La nueva titular de la delegación del Instituto Nacional Electoral (INE) en San Luis Potosí, Liliana Díaz de León Zapata, llegará al cargo en medio de un escenario que ni siquiera la propia autoridad electoral puede anticipar, pues la reforma electoral se negocia a nivel nacional y sus alcances siguen siendo inciertos.
Así lo reconoció el aún vocal ejecutivo, Pablo Sergio Aispuro Cárdenas, al advertir que el principal reto para las 32 delegaciones del país será asumir los cambios "como se planteen y como vengan".
Aispuro explicó que la iniciativa presidencial se encuentra en negociación entre Morena, el PVEM, el PT y el resto de las fuerzas políticas, por lo que no es posible saber en qué terminará ni pronunciarse sobre algo que aún no se conoce. Sin embargo, señaló que se abren múltiples posibilidades: desde modificaciones en el número y tipo de diputaciones, hasta ajustes en el tamaño del instituto, así como cambios en los Organismos Públicos Locales Electorales (OPLEs) y en los tribunales.
En ese contexto arribará a San Luis Potosí Liliana Díaz de León, quien asumirá la conducción de la delegación el 1 de marzo.
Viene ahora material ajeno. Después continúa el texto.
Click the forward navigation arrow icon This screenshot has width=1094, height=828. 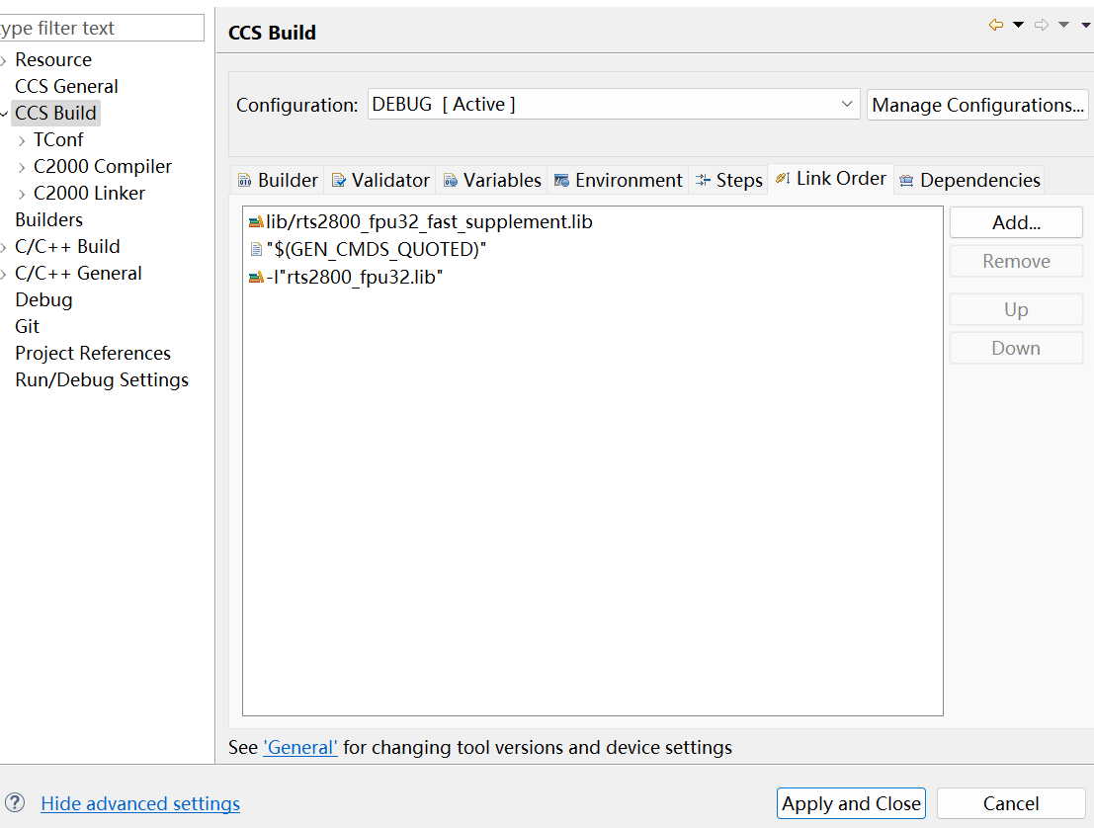click(1042, 25)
Sobre el proceso de relevo, confirmó que habrá una entrega–recepción formal y señaló que, si tuviera que darle un consejo, hablaría de la "autocontención": entender que quien encabeza la delegación está en una mesa de arbitraje, donde no se trata de imponer criterios personales, sino de escuchar a todos los actores, actuar con asertividad y construir decisiones con el respaldo de la colectividad institucional.
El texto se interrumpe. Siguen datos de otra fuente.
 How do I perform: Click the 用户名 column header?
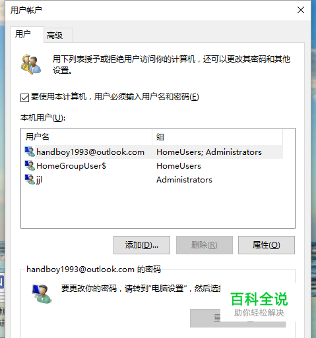pos(86,137)
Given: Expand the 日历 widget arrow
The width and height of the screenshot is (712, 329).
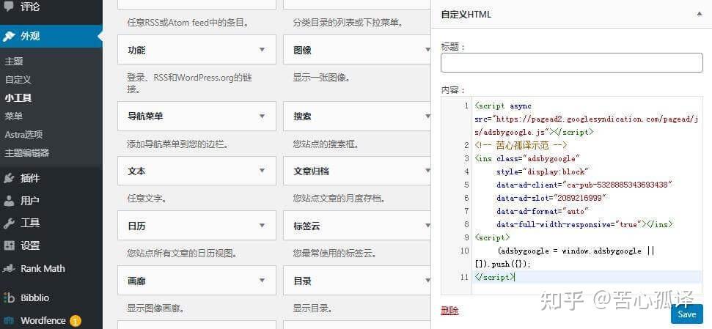Looking at the screenshot, I should (262, 226).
"No somos parte de la contienda, pero somos árbitros que tenemos que ganarnos el respeto y la consideración de los actores", expresó.
Al ser cuestionado sobre si el INE podrá mantener su imparcialidad e independencia ante este contexto, Aispuro afirmó estar seguro de que esa esencia prevalecerá, aunque el organismo pudiera cambiar incluso de nombre. Recordó que, a lo largo de 34 años, tanto el IFE como el INE han contribuido a la transición democrática y a la inclusión de sectores históricamente marginados, como pueblos indígenas, personas de la diversidad sexual, personas privadas de la libertad y personas con discapacidad, a quienes se ha buscado garantizar su derecho al voto.